◆ Your objective: Your answer must be every record below, written out exactly as it appears.

◆ Records provided:
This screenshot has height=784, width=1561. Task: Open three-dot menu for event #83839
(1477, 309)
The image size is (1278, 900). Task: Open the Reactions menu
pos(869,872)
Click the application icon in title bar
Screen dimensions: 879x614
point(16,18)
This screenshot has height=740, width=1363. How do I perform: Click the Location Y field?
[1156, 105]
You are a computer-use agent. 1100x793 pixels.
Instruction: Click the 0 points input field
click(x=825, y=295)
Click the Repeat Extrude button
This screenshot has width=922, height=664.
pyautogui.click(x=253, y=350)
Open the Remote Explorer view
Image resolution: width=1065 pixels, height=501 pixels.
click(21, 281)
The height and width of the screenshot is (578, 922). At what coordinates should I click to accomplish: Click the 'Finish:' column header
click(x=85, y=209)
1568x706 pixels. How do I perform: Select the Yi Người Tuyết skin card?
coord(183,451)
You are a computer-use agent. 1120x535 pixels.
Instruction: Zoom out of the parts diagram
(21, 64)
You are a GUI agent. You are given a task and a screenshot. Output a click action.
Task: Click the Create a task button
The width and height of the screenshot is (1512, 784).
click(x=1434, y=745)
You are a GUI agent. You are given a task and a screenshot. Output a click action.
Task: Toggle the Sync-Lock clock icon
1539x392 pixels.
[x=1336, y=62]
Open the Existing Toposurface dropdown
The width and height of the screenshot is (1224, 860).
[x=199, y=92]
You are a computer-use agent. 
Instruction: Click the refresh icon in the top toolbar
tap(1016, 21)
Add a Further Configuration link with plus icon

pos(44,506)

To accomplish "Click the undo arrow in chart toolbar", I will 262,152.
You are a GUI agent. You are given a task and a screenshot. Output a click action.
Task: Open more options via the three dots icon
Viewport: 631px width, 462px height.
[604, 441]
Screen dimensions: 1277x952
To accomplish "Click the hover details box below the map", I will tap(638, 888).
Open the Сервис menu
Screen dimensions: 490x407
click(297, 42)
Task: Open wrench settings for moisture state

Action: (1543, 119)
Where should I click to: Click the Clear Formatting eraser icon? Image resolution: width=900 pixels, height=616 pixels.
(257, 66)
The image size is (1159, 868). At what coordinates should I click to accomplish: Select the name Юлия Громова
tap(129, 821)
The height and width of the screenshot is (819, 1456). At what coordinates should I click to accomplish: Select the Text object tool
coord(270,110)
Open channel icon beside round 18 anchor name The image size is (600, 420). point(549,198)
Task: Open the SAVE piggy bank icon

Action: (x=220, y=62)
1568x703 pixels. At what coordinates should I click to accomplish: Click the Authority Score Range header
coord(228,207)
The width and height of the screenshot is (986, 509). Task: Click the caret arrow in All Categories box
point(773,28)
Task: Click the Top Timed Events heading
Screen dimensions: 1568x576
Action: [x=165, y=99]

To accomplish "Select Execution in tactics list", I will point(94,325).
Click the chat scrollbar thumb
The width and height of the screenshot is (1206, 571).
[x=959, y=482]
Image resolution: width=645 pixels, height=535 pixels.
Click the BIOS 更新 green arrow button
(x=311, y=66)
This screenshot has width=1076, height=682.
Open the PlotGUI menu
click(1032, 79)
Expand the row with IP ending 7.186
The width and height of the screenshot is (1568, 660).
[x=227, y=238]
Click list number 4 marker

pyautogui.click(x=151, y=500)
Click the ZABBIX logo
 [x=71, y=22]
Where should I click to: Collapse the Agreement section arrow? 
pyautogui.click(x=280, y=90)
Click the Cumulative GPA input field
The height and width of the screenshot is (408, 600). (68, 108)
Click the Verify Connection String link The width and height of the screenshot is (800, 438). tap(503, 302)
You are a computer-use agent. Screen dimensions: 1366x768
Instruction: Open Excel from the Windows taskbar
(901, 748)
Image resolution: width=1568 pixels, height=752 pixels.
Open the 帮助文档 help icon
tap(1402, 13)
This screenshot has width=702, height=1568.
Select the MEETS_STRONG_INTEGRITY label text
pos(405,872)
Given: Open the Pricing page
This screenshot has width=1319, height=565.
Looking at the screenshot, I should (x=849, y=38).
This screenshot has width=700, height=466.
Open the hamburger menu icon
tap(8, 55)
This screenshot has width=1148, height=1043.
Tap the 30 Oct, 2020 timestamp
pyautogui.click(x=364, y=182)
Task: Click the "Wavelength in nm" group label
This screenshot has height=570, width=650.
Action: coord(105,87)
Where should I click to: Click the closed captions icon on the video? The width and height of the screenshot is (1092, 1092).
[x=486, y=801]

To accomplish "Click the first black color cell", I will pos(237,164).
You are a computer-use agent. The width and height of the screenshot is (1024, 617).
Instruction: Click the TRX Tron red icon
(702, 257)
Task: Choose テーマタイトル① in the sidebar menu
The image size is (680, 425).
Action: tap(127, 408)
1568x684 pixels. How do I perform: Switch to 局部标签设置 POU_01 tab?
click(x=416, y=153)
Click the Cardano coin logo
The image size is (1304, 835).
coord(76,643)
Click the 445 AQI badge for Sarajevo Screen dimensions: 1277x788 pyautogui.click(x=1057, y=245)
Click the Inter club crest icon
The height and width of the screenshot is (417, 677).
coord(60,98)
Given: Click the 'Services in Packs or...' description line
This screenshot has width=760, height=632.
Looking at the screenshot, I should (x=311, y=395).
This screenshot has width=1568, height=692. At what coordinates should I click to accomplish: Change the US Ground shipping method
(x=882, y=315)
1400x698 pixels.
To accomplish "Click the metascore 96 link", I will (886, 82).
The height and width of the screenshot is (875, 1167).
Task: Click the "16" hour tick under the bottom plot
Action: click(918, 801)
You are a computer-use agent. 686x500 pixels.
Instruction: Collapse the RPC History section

◆ Task result:
This screenshot has height=784, width=1561. Task: Open three-dot menu for event #83839
(1477, 309)
The image size is (1278, 900). Task: Open the Reactions menu
pos(869,872)
Click the application icon in title bar
Screen dimensions: 879x614
point(16,18)
This screenshot has height=740, width=1363. How do I perform: Click the Location Y field?
[1156, 105]
You are a computer-use agent. 1100x793 pixels.
Instruction: Click the 0 points input field
click(x=825, y=295)
Click the Repeat Extrude button
This screenshot has width=922, height=664.
pyautogui.click(x=253, y=350)
Open the Remote Explorer view
Image resolution: width=1065 pixels, height=501 pixels.
click(21, 281)
The height and width of the screenshot is (578, 922). At what coordinates should I click to accomplish: Click the 'Finish:' column header
click(x=85, y=209)
1568x706 pixels. How do I perform: Select the Yi Người Tuyết skin card?
coord(183,451)
You are a computer-use agent. 1120x535 pixels.
Instruction: Zoom out of the parts diagram
(21, 64)
You are a GUI agent. You are given a task and a screenshot. Output a click action.
Task: Click the Create a task button
The width and height of the screenshot is (1512, 784).
click(x=1434, y=745)
You are a GUI agent. You are given a task and a screenshot. Output a click action.
Task: Toggle the Sync-Lock clock icon
1539x392 pixels.
[x=1336, y=62]
Open the Existing Toposurface dropdown
The width and height of the screenshot is (1224, 860).
[x=199, y=92]
You are a computer-use agent. 
Instruction: Click the refresh icon in the top toolbar
tap(1016, 21)
Add a Further Configuration link with plus icon

pos(44,506)

To accomplish "Click the undo arrow in chart toolbar", I will 262,152.
You are a GUI agent. You are given a task and a screenshot. Output a click action.
Task: Open more options via the three dots icon
Viewport: 631px width, 462px height.
[604, 441]
Screen dimensions: 1277x952
To accomplish "Click the hover details box below the map", I will tap(638, 888).
Open the Сервис menu
Screen dimensions: 490x407
click(297, 42)
Task: Open wrench settings for moisture state

Action: (1543, 119)
Where should I click to: Click the Clear Formatting eraser icon? Image resolution: width=900 pixels, height=616 pixels.
(257, 66)
The image size is (1159, 868). At what coordinates should I click to accomplish: Select the name Юлия Громова
tap(129, 821)
The height and width of the screenshot is (819, 1456). At what coordinates should I click to accomplish: Select the Text object tool
coord(270,110)
Open channel icon beside round 18 anchor name The image size is (600, 420). point(549,198)
Task: Open the SAVE piggy bank icon

Action: (x=220, y=62)
1568x703 pixels. At what coordinates should I click to accomplish: Click the Authority Score Range header
coord(228,207)
The width and height of the screenshot is (986, 509). Task: Click the caret arrow in All Categories box
point(773,28)
Task: Click the Top Timed Events heading
Screen dimensions: 1568x576
Action: [x=165, y=99]

To accomplish "Select Execution in tactics list", I will point(94,325).
Click the chat scrollbar thumb
The width and height of the screenshot is (1206, 571).
[x=959, y=482]
Image resolution: width=645 pixels, height=535 pixels.
Click the BIOS 更新 green arrow button
(x=311, y=66)
This screenshot has width=1076, height=682.
Open the PlotGUI menu
click(1032, 79)
Expand the row with IP ending 7.186
The width and height of the screenshot is (1568, 660).
[x=227, y=238]
Click list number 4 marker

pyautogui.click(x=151, y=500)
Click the ZABBIX logo
 [x=71, y=22]
Where should I click to: Collapse the Agreement section arrow? 
pyautogui.click(x=280, y=90)
Click the Cumulative GPA input field
The height and width of the screenshot is (408, 600). (68, 108)
Click the Verify Connection String link The width and height of the screenshot is (800, 438). tap(503, 302)
You are a computer-use agent. Screen dimensions: 1366x768
Instruction: Open Excel from the Windows taskbar
(901, 748)
Image resolution: width=1568 pixels, height=752 pixels.
Open the 帮助文档 help icon
tap(1402, 13)
This screenshot has width=702, height=1568.
Select the MEETS_STRONG_INTEGRITY label text
pos(405,872)
Given: Open the Pricing page
This screenshot has width=1319, height=565.
Looking at the screenshot, I should (x=849, y=38).
This screenshot has width=700, height=466.
Open the hamburger menu icon
tap(8, 55)
This screenshot has width=1148, height=1043.
Tap the 30 Oct, 2020 timestamp
pyautogui.click(x=364, y=182)
Task: Click the "Wavelength in nm" group label
This screenshot has height=570, width=650.
Action: coord(105,87)
Where should I click to: Click the closed captions icon on the video? The width and height of the screenshot is (1092, 1092).
[x=486, y=801]

To accomplish "Click the first black color cell", I will pos(237,164).
You are a computer-use agent. The width and height of the screenshot is (1024, 617).
Instruction: Click the TRX Tron red icon
(702, 257)
Task: Choose テーマタイトル① in the sidebar menu
The image size is (680, 425).
Action: tap(127, 408)
1568x684 pixels. How do I perform: Switch to 局部标签设置 POU_01 tab?
click(x=416, y=153)
Click the Cardano coin logo
The image size is (1304, 835).
coord(76,643)
Click the 445 AQI badge for Sarajevo Screen dimensions: 1277x788 pyautogui.click(x=1057, y=245)
Click the Inter club crest icon
The height and width of the screenshot is (417, 677).
coord(60,98)
Given: Click the 'Services in Packs or...' description line
This screenshot has width=760, height=632.
Looking at the screenshot, I should (x=311, y=395).
This screenshot has width=1568, height=692. At what coordinates should I click to accomplish: Change the US Ground shipping method
(x=882, y=315)
1400x698 pixels.
To accomplish "Click the metascore 96 link", I will (886, 82).
The height and width of the screenshot is (875, 1167).
Task: Click the "16" hour tick under the bottom plot
Action: click(918, 801)
You are a computer-use agent. 686x500 pixels.
Instruction: Collapse the RPC History section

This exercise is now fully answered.